Circulating Tumor DNA As a Minimally Invasive Predictor of Early Relapse in Multiple Myeloma

Background: Achieving minimal residual disease (MRD) negativity in multiple myeloma (MM) is associated with improved progression-free (PFS) and overall survival (OS). However, current MRD assessment relies on invasive bone marrow biopsies and cannot detect extramedullary disease. This study aimed to evaluate the sensitivity of detecting circulating tumor DNA (ctDNA) in cell-free DNA (ccfDNA) using a combination of ultra-deep targeted sequencing and low-pass whole-genome sequencing (WGS) to identify patients with MM who are at high-risk of early relapse.

Methods: Serial plasma samples were collected at four-time points from 24 patients with newly diagnosed MM during enrollment in a clinical trial investigating lenalidomide maintenance therapy after induction therapy (NCT02538198). This cohort included 13 patients who achieved sustained MRD negativity and 11 patients who lost or never achieved MRD negativity during the first year of maintenance (non-sustained MRD). Cell-free DNA was extracted from 4 ml of plasma. Low-pass (10X) whole-genome sequencing (WGS) was used to assess tumor burden and detect copy number alterations (CNAs). Ultra-deep (5000X) targeted sequencing with error-correcting unique molecular identifiers (UMI) was performed on 76 recurrently mutated genes in MM to detect single nucleotide variants (SNVs) and insertions and deletions (indels).

Results: CNAs by low pass WGS were detected in ccfDNA in all patients, including those achieving sustained MRD negativity.
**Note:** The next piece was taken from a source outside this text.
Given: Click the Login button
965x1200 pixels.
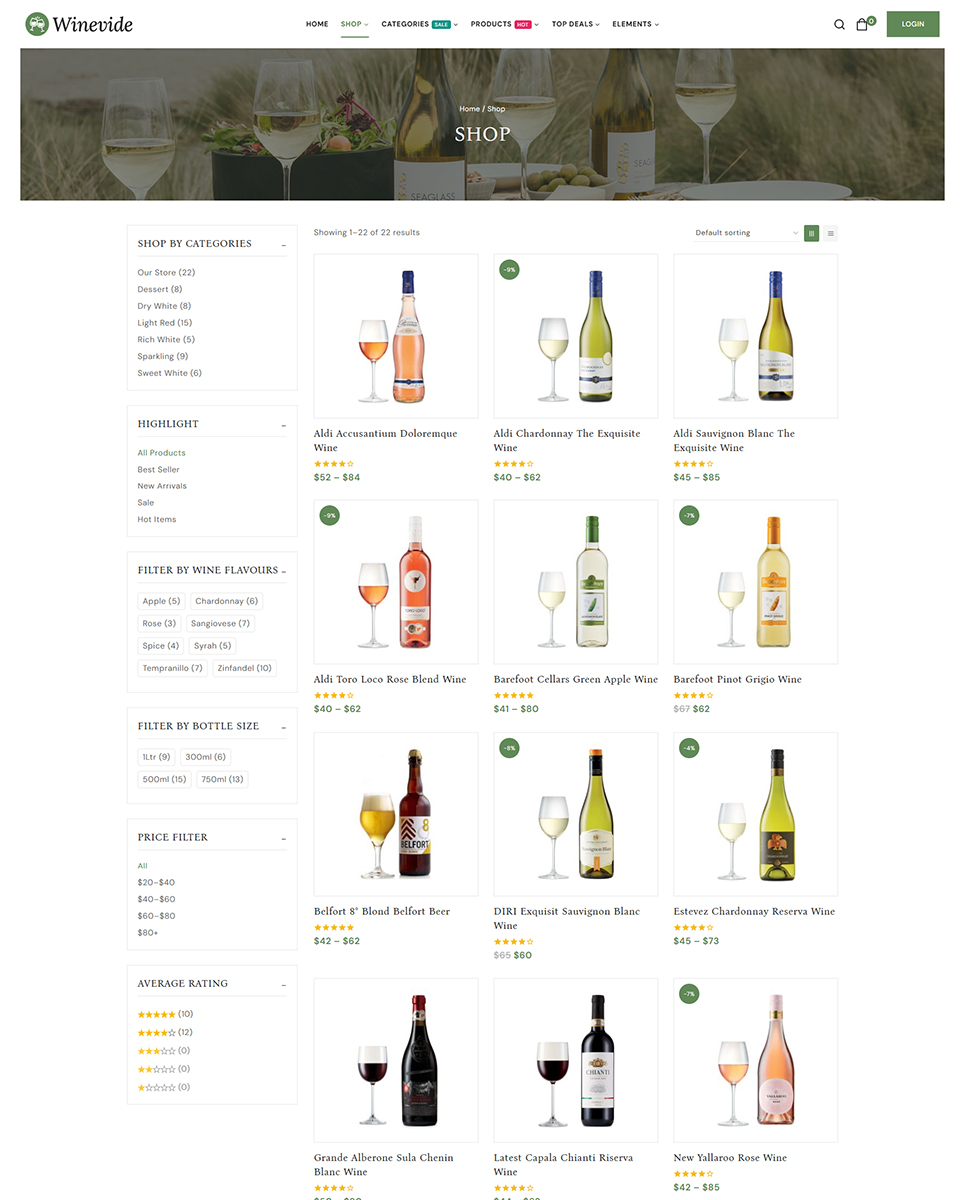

Patients achieving sustained MRD negativity showed a significant decrease in cancer cell fractions after induction therapy, while patients with non-sustained MRD negativity showed an increase (mean change in fraction of tumor DNA: -0.006 vs. 0.05, respectively, Wilcoxon rank sum test P value: 0.0006). Detectable ctDNA (fraction of tumor DNA > 0.01) preceded clinical progression by a median of 252 days in patients who relapsed. Additionally, patients with detectable ctDNA had a lower PFS and were associated with a higher risk of disease progression after maintenance therapy compared to those with a tumor DNA fraction ≤ 0.01 (log-rank P value = 0.009). Non-synonymous SNVs in FAM46C, KRAS, NRAS, and STAT3 were exclusively detected in patients with non-sustained MRD negativity.

Conclusion: This study demonstrates that ccfDNA analysis using a combination of low-pass WGS and ultra-deep targeted sequencing can be employed to monitor tumor dynamics and predict disease progression in MM. This approach may overcome limitations associated with current MRD assessments which require bone marrow sampling and are associated with high cost, morbidity and a reduced opportunity for serial monitoring. Further, ccfDNA analysis facilitates increased sensitivity to detect both extramedullary and bone marrow relapse. The detection of CNAs and SNVs in ccfDNA may provide valuable information to inform treatment decision-making and improve patient outcomes. Validation in larger prospective studies to confirm these findings could establish the clinical utility of this approach as a new standard in MM management.